*** Opening of EXCERPTED RECORDS ***
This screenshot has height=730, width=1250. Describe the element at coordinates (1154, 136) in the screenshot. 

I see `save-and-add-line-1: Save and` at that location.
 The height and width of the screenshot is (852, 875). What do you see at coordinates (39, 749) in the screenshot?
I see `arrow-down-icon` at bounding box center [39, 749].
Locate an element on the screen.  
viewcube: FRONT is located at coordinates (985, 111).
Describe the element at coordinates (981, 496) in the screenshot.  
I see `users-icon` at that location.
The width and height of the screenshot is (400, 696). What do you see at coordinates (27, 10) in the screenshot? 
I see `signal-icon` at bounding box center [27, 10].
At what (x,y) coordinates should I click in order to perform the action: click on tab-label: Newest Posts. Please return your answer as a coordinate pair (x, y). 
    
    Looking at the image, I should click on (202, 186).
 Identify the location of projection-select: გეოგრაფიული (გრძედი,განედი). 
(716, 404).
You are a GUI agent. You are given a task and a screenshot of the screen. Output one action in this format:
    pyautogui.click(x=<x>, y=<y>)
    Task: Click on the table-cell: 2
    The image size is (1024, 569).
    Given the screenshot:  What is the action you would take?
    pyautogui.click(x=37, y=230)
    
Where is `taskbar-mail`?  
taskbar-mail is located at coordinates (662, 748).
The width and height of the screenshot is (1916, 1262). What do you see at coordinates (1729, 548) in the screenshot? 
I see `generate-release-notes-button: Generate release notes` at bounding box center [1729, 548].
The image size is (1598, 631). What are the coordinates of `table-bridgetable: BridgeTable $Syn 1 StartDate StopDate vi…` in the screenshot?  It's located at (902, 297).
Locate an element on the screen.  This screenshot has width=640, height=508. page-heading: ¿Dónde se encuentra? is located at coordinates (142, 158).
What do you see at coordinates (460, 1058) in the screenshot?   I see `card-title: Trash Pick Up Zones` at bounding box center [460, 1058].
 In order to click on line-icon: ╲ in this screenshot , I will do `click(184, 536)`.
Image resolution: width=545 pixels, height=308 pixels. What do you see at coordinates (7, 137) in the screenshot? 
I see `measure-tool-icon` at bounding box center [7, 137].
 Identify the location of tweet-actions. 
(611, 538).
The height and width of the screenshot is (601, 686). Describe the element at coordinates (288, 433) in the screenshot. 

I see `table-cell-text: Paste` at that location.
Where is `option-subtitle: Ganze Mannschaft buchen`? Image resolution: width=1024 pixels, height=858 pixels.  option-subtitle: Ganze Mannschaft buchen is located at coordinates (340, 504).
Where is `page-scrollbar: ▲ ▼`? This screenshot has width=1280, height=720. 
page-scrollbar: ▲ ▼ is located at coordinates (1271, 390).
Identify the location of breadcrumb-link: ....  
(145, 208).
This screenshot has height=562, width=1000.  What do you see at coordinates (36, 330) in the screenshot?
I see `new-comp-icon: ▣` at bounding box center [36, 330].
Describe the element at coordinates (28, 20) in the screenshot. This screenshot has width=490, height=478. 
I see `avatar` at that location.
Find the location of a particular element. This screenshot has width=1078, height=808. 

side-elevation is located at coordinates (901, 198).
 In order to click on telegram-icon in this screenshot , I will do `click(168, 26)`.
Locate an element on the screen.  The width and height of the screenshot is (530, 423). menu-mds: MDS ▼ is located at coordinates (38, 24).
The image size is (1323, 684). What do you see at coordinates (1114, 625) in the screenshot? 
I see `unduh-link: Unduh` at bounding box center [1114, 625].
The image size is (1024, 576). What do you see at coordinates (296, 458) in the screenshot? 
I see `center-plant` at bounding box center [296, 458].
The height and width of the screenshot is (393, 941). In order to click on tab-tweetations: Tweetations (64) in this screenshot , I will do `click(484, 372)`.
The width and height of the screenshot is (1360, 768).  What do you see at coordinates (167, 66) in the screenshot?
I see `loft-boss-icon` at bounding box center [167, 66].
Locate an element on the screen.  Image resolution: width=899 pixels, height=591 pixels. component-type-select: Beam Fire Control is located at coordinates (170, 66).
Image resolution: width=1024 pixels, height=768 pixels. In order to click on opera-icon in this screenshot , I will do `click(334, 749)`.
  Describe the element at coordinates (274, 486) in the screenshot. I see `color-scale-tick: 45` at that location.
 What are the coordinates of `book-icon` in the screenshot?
*** Close of EXCERPTED RECORDS ***
PROBLEM REQUIREMENTS ->
Can you copy the lines starting with the one containing "Find the location" and going on through the one containing "coordinates (170, 66).", renaming "telegram-icon" to "whatsapp-icon" and changing nothing else?

OUTPUT FOR THIS EXERCISE ->
Find the location of a particular element. This screenshot has width=1078, height=808. 

side-elevation is located at coordinates (901, 198).
 In order to click on whatsapp-icon in this screenshot , I will do `click(168, 26)`.
Locate an element on the screen.  The width and height of the screenshot is (530, 423). menu-mds: MDS ▼ is located at coordinates (38, 24).
The image size is (1323, 684). What do you see at coordinates (1114, 625) in the screenshot? 
I see `unduh-link: Unduh` at bounding box center [1114, 625].
The image size is (1024, 576). What do you see at coordinates (296, 458) in the screenshot? 
I see `center-plant` at bounding box center [296, 458].
The height and width of the screenshot is (393, 941). In order to click on tab-tweetations: Tweetations (64) in this screenshot , I will do `click(484, 372)`.
The width and height of the screenshot is (1360, 768).  What do you see at coordinates (167, 66) in the screenshot?
I see `loft-boss-icon` at bounding box center [167, 66].
Locate an element on the screen.  Image resolution: width=899 pixels, height=591 pixels. component-type-select: Beam Fire Control is located at coordinates (170, 66).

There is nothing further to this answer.